Wes Johnson is fine, and so is Syracuse
March, 21, 2010
By Dana O'Neil | ESPN.com
Rick Stewart/Getty ImagesSyracuse's Wes Johnson (4) really came through for the Orange, playing all 40 minutes in their 87-65 win over Gonzaga.
BUFFALO, N.Y. -- There was a point this season when Wes Johnson couldn’t even pick up his laptop. His hand, injured in a fall at Providence, was swollen and sore to the point of uselessness.
When he went up to shoot, he could barely feel the ball in his hand. When he went to practice, there was more he couldn’t do than he could do.
Note to the teams heading to Salt Lake City: His hand is all better now, thanks.
Johnson scored a career-high 31 points on 11-of-16 shooting and added 14 rebounds to lead an 87-65 humiliation of Gonzaga usually reserved for first-round games.
In a game when the Orange were squeezed playing without Arinze Onuaku and relying heavily on six guys, Johnson played all 40 minutes.
“Yeah, I think it’s fine now,’’ Johnson said with a grin when asked about his hand.
That’s almost as critical a bit of news as the status of Onuaku’s leg injury.

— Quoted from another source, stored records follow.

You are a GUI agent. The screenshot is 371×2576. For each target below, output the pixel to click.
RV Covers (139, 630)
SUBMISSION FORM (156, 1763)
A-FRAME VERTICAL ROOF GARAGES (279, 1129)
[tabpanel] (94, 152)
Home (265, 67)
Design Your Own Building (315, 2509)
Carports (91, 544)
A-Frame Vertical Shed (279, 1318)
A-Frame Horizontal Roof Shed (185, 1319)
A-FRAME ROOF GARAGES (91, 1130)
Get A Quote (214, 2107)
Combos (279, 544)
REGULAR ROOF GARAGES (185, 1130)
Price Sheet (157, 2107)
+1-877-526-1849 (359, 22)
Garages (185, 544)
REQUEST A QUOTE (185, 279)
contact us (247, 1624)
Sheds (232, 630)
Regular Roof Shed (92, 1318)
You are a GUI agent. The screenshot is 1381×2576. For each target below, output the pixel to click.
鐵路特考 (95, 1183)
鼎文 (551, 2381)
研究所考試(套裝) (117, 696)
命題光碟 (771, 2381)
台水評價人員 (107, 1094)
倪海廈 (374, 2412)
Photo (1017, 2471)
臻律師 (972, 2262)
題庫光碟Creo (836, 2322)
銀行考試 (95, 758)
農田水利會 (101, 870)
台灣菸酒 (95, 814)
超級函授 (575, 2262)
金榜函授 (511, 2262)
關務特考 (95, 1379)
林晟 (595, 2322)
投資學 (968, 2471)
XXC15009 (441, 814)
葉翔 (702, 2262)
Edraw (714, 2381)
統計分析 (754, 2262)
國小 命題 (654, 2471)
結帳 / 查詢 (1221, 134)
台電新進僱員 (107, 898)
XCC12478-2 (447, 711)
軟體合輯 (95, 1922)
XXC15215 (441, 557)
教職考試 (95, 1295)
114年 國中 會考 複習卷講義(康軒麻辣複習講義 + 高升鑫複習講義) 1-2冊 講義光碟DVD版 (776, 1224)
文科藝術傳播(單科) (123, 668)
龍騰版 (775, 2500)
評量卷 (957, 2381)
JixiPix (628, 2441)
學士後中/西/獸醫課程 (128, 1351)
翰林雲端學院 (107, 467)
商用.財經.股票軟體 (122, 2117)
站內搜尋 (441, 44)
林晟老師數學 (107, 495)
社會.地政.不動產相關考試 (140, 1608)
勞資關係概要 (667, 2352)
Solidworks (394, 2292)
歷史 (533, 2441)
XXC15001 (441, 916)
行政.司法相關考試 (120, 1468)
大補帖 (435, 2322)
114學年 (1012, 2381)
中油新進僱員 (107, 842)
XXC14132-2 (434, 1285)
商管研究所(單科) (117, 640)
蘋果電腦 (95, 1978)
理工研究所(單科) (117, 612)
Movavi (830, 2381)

The Syracuse nation has been obsessed with Onuaku’s leg since he injured it in the Big East tournament quarterfinal against Georgetown. The Orange faithful should have been more concerned about Johnson’s ability to return to form since late February.
Johnson is on the eve of becoming a very rich man in the NBA, and it's rare that a national championship team doesn’t have a star on its roster.
North Carolina had a roster full of them in 2009. Ditto Kansas in 2008, Florida in 2007 and 2006, North Carolina in 2005, and Connecticut in 2004. In 2003, of course, Syracuse had Carmelo Anthony.
As well as all the parts working together for Syracuse, they work a whole lot more effectively when Johnson plays as he did against the Bulldogs.
Only Blake Griffin (30 points, 14 rebounds, 80 percent shooting against Syracuse, and 33 points, 17 rebounds, and 70 percent shooting against Michigan in 2009) has had a more productive NCAA tournament day since 2000.
“If he hadn’t had this injury, he would be up at an even higher level now than he is,’’ Jim Boeheim said. “He was playing at a really high level and getting better. That just took him right back down for eight games. He’s just getting back.’’
Back at just the right time, too.
The Orange will need everything Johnson can give over the next two weeks. With a short turnaround here -- Syracuse plays Thursday in Salt Lake City -- it would seem a long shot that Onuaku will be ready to go. He hasn’t practiced yet and Boeheim talked about the importance of getting freshman DaShonte Riley even stronger in the next week.
Syracuse can win without Onuaku -- just ask Gonzaga -- but the Orange has to win differently.
The porous Zags’ defense allowed the Orange to shoot 54 percent from floor and nail 12 3-pointers, the most by a Cuse team in NCAA tournament history.
Syracuse can’t count on that happening every night.
What might happen, though, is the 38 points the Zags were able to score in the paint. Rick Jackson got smacked with his third foul with 9:53 left in the half, pushing Riley into duty. He performed admirably, but he is hardly the anchor that Onuaku is, and it would be unfair to expect him to be. The freshman played in 125 minutes in the regular season.
“That never would have happened; (Arinze) doesn’t allow that to happen,’’ Boeheim said. “He controls that paint area. They were able to overcome it because we shot the heck out of the ball. If we don’t shoot the heck out of the ball, then those points down there are really going to hurt you.’’
Unless the Cuse can wish upon their star.